Death makes plain the importance of Highway 14 work

Project is intended to reduce risk of crashes like Monday's

By Eric Florip, Columbian Transportation & Environment Reporter
Published: July 24, 2011, 12:00am
3 Photos
Because it lacks a median barrier, the West Camas Slough Bridge near Camas has a high potential for a head-on accident.
Because it lacks a median barrier, the West Camas Slough Bridge near Camas has a high potential for a head-on accident. Photo Gallery

When a cement truck lost control and hit three cars on Highway 14 in Camas last week, killing one driver, it returned the spotlight to a dangerous stretch of road that’s seen hundreds of collisions over the years.

After apparently blowing a tire, the eastbound truck veered into westbound traffic, according to Washington State Patrol. Its timing was regrettable — the crash happened in a construction zone where crews had just begun work to improve safety on the narrow corridor near Camas and Washougal.
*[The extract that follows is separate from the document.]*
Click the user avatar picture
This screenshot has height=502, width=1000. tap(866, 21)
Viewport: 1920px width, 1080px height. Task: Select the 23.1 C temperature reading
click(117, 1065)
Among the changes: Workers will install concrete median barriers to prevent crossover collisions like the one that killed an 18-year-old Vancouver woman Monday.

“It certainly reminds us all why we’re out there,” said Abbi Russell, a Washington State Department of Transportation spokeswoman. “The median barrier piece seems like a minor piece of this project … but it’s really an extremely important part of the safety portion of this project.”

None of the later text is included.